# [WHAT THIS TASK INVOLVES]
Using the listing below, extract each line that has the word "computer" in it.

# [THE DATA]

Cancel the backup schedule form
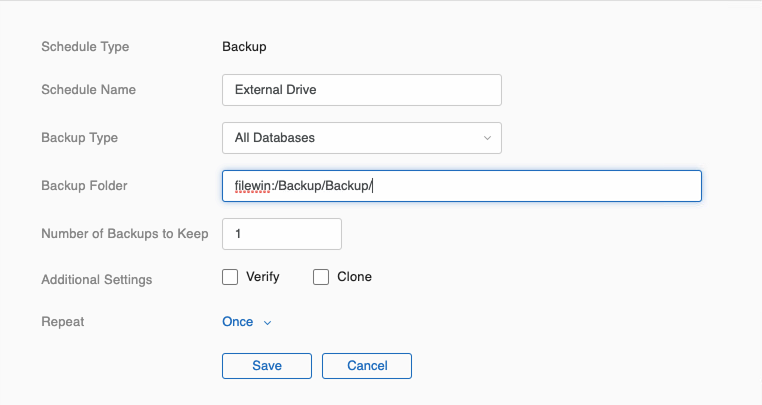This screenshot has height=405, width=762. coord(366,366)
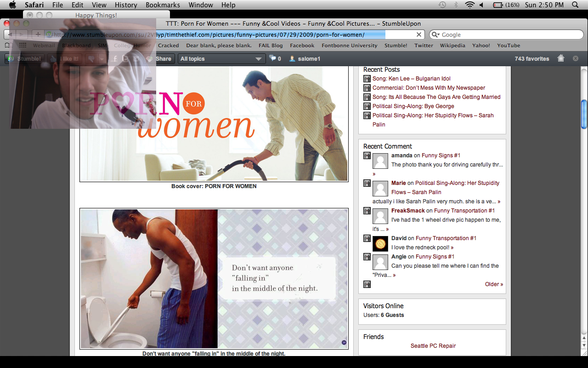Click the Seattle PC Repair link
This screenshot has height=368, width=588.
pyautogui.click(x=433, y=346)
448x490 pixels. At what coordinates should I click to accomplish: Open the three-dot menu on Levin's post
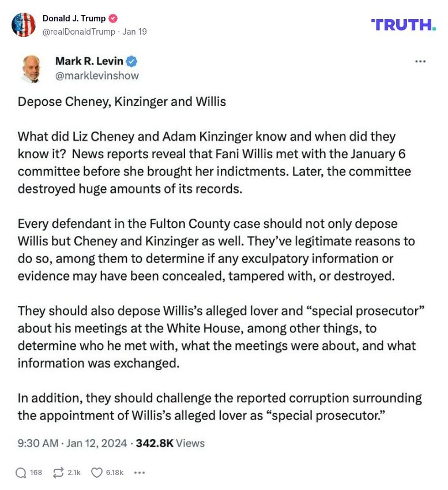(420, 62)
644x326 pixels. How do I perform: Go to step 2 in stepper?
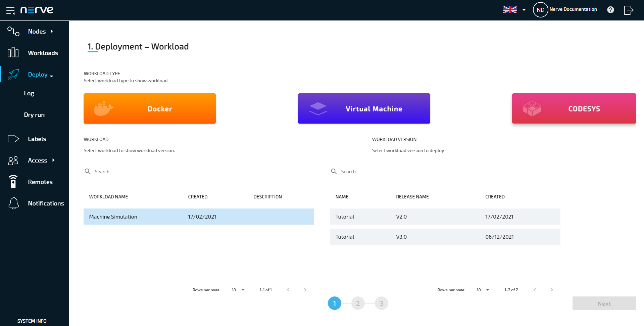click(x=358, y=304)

* * *

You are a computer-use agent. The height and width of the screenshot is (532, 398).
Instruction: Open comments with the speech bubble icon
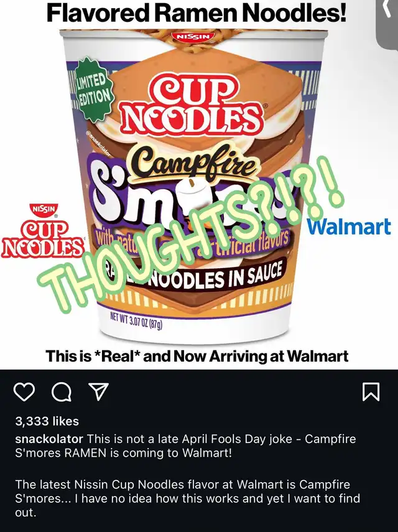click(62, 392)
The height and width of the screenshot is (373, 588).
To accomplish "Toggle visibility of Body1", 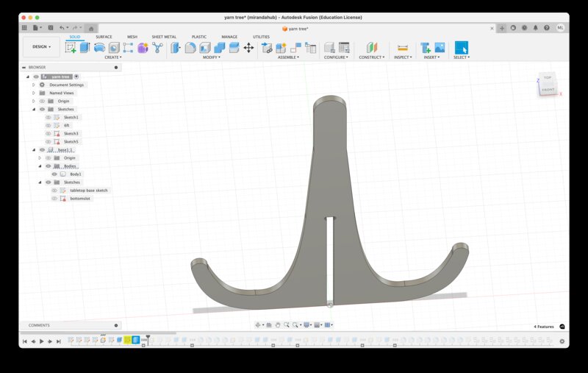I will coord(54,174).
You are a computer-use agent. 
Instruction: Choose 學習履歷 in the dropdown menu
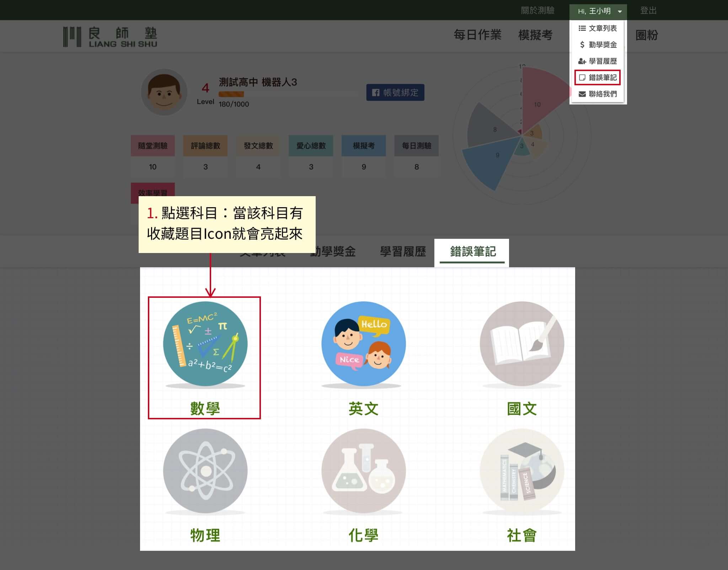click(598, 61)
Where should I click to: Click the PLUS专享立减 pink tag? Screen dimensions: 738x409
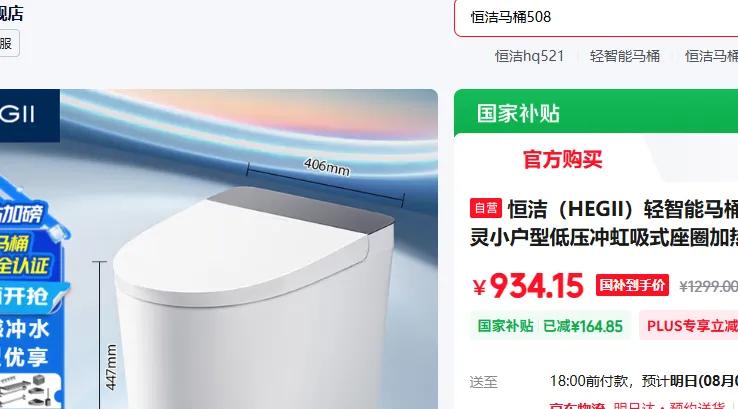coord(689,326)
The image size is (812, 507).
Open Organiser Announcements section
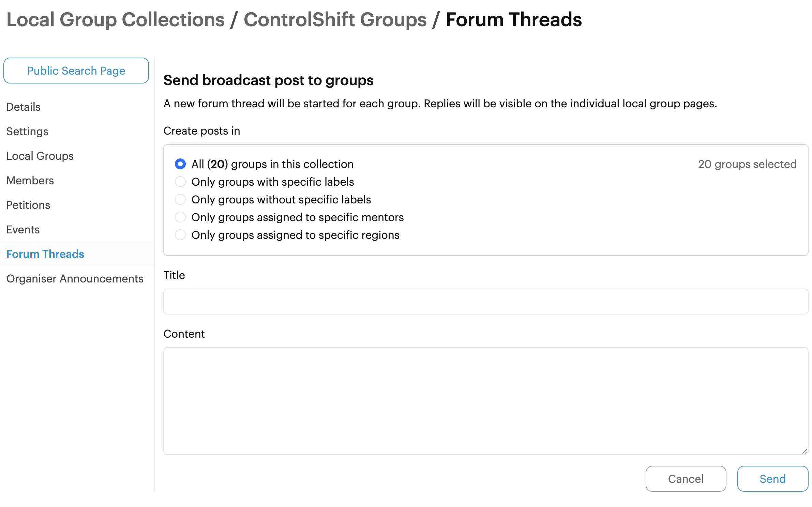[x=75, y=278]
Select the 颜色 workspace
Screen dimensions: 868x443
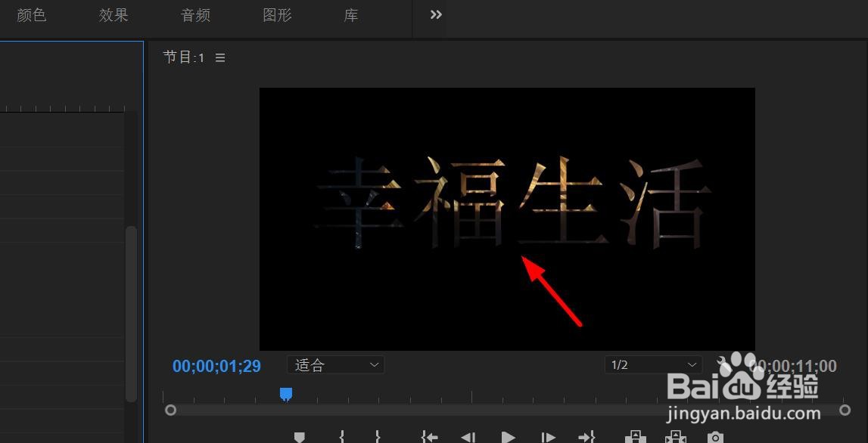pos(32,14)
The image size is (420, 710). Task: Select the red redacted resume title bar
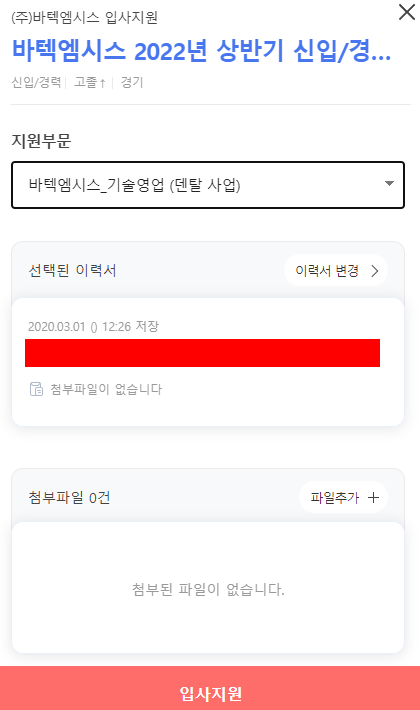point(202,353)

# [TASK RESPONSE]
You are a computer-use agent. The height and width of the screenshot is (532, 398).
You are a computer-use agent. 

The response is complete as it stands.